• **TO DO**
Ignoring the pictures, copy the data exactly.
*** RECORDS SHOWN ***
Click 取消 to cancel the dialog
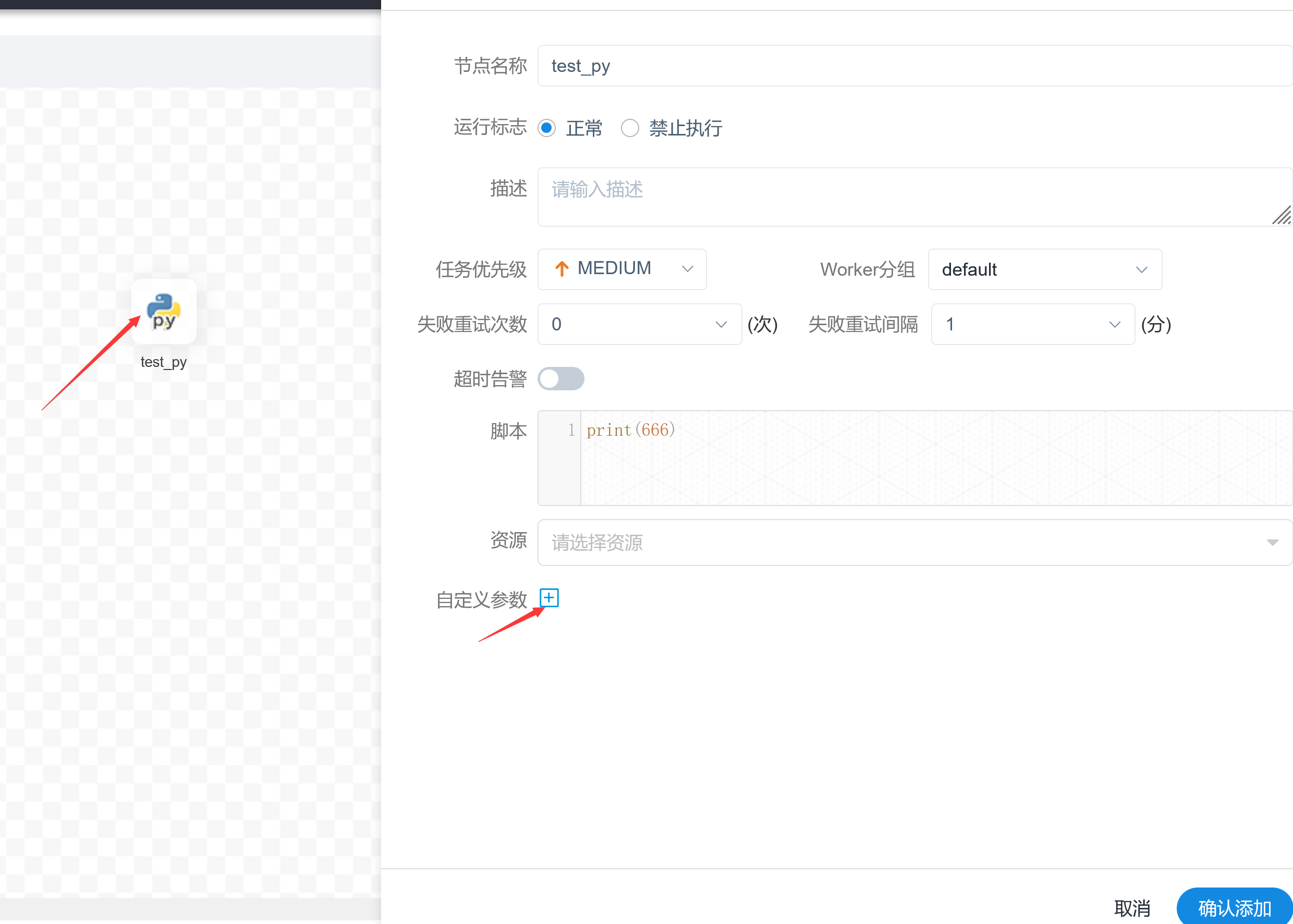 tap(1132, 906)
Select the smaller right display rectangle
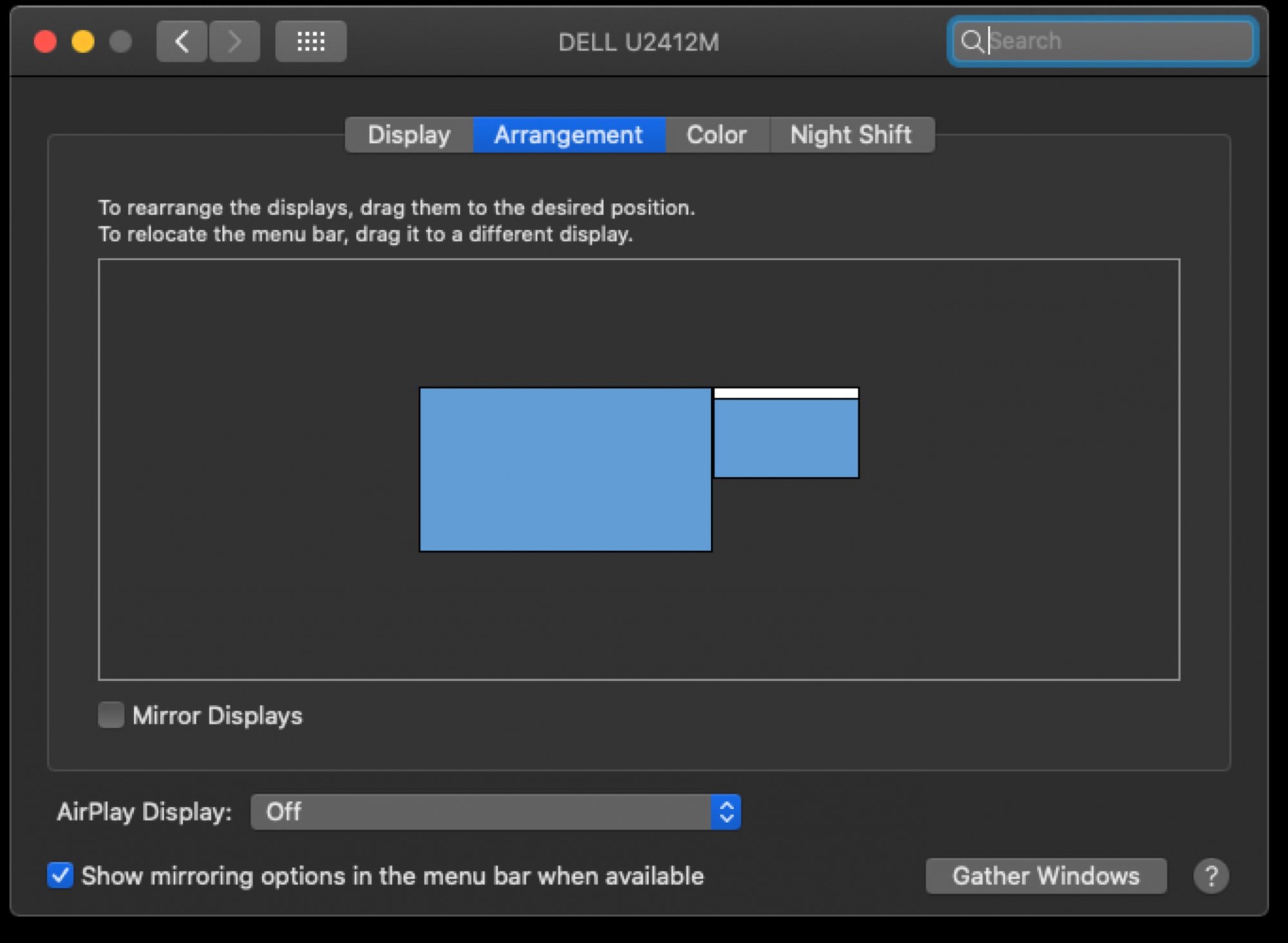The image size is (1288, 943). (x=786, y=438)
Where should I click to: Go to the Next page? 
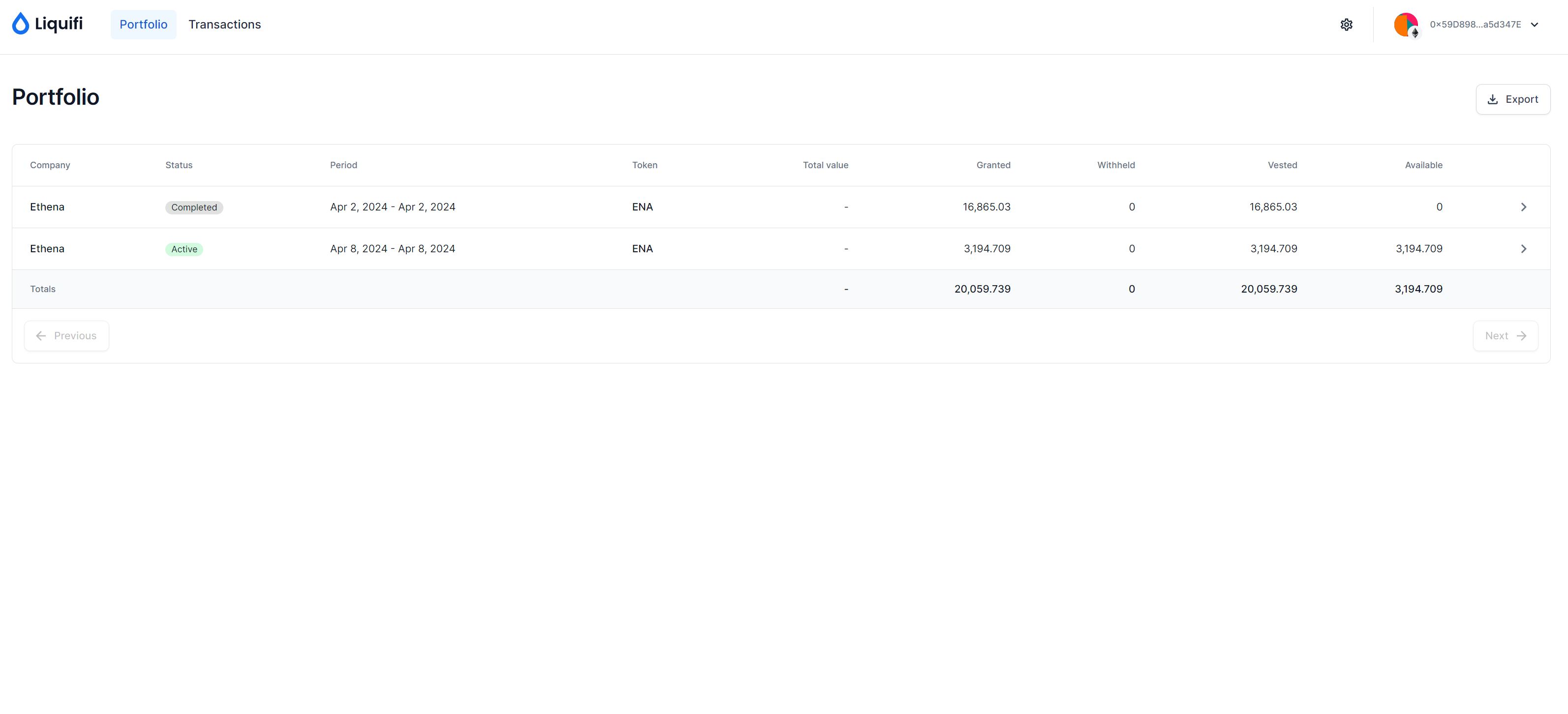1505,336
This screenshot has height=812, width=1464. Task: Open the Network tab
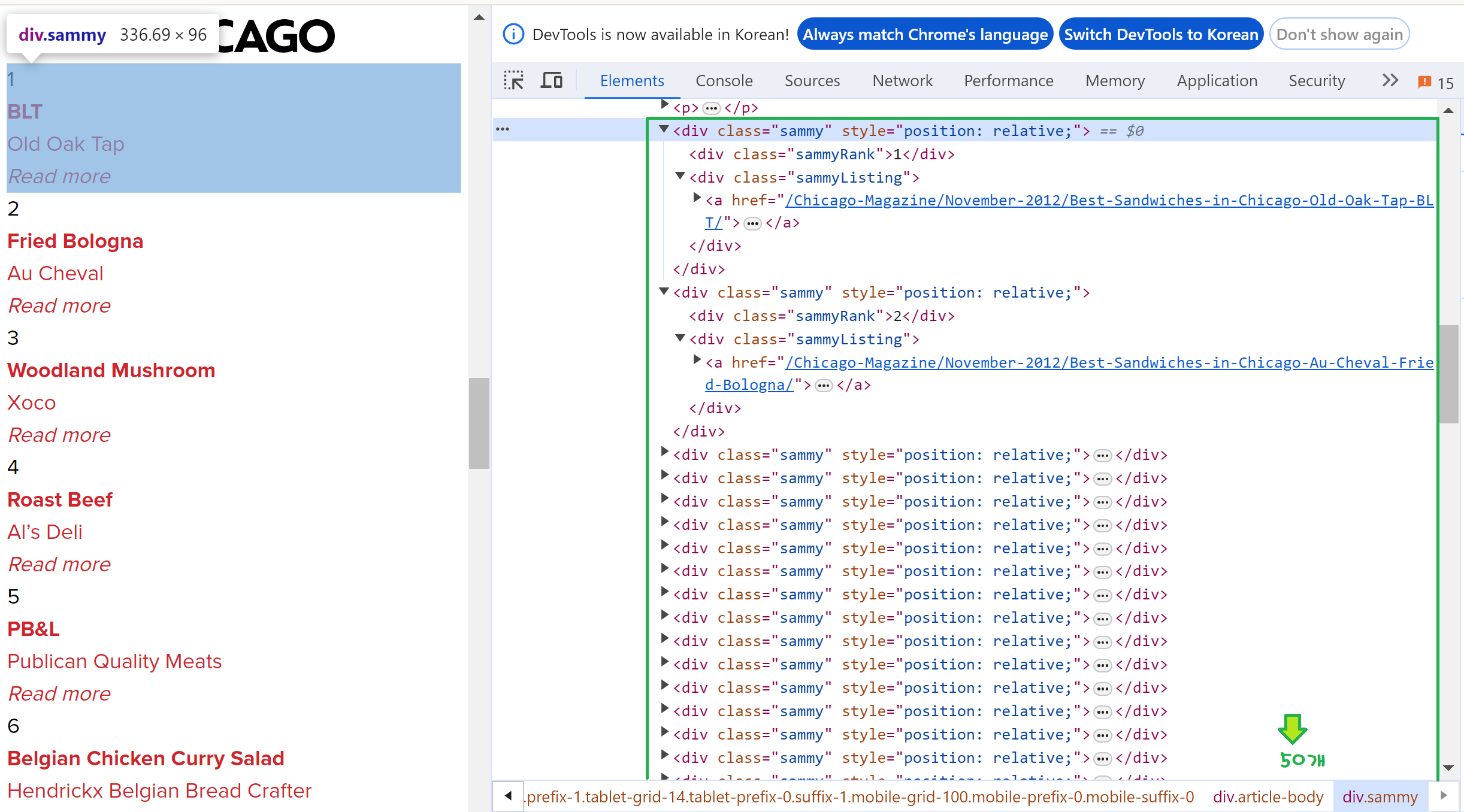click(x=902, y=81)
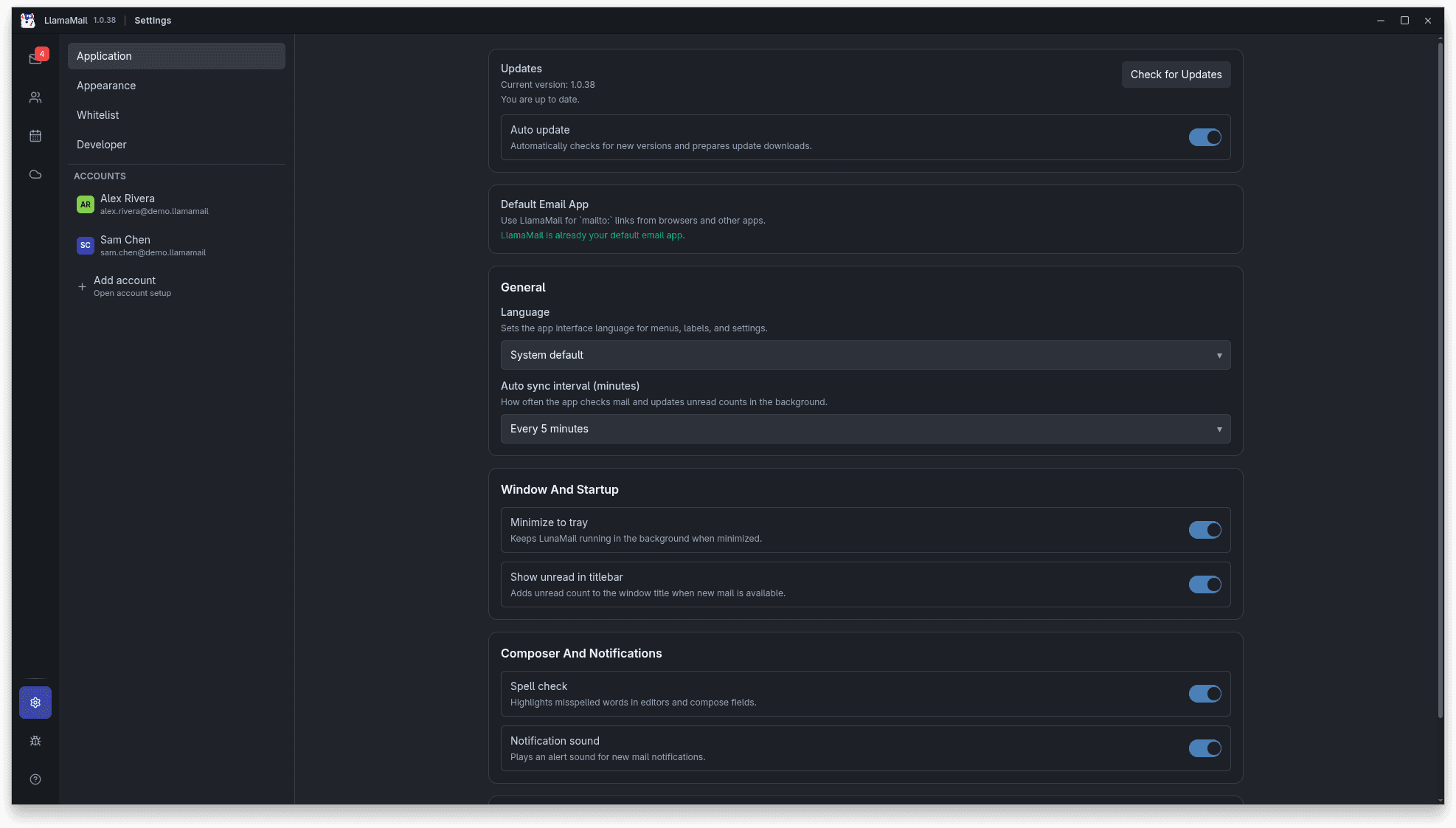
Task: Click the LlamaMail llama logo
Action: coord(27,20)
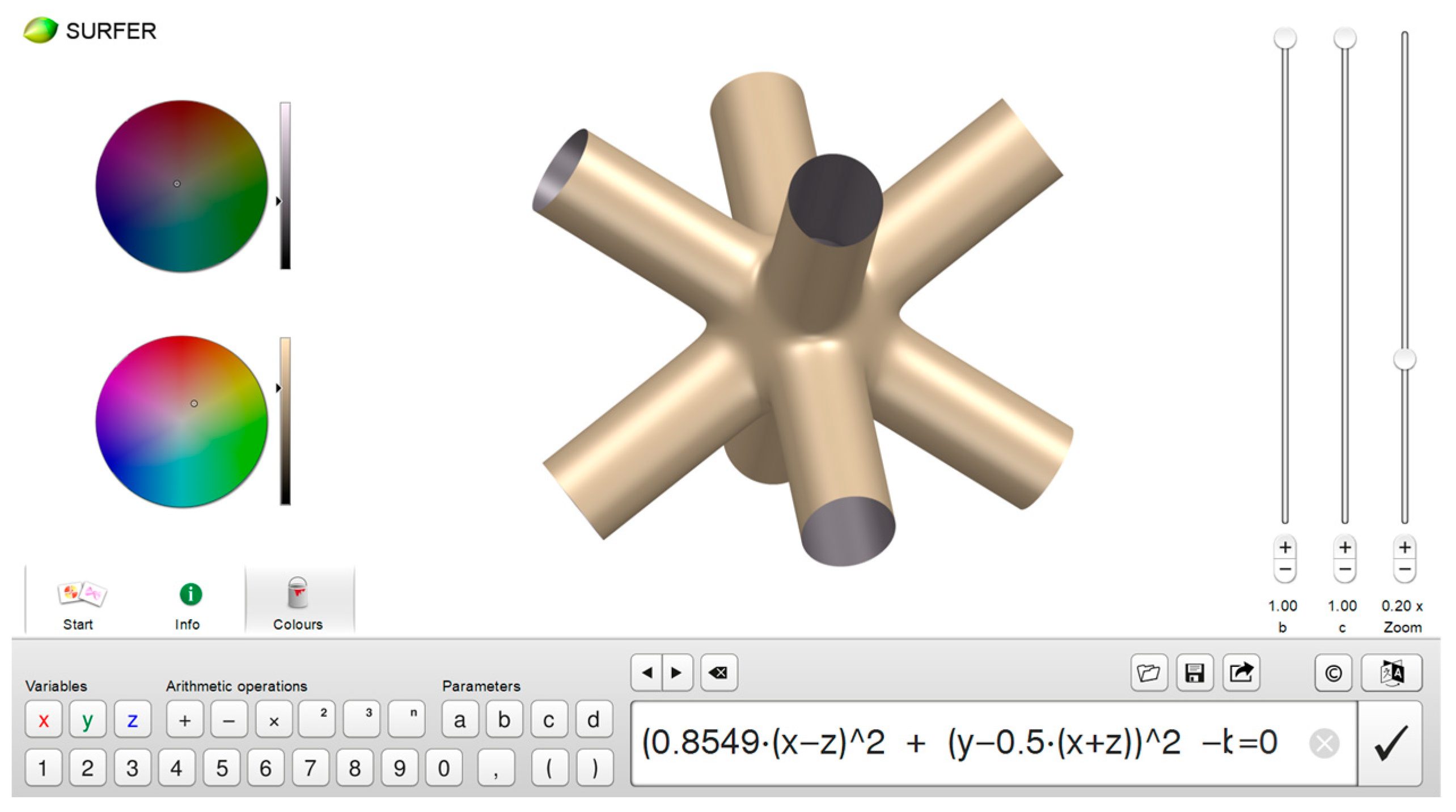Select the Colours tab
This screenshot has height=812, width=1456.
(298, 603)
*** End of RECORDS SHOWN ***
• **THE COMPLETED TASK**
Click 取消 to cancel the dialog
 tap(1132, 906)
Select the smaller right display rectangle
The image size is (1288, 943). (x=786, y=438)
Where should I click to: Go to the Next page? 
1505,336
This screenshot has height=812, width=1464. Task: Open the Network tab
click(x=902, y=81)
Task: Click the LlamaMail llama logo
Action: coord(27,20)
Select the Colours tab
This screenshot has height=812, width=1456.
(298, 603)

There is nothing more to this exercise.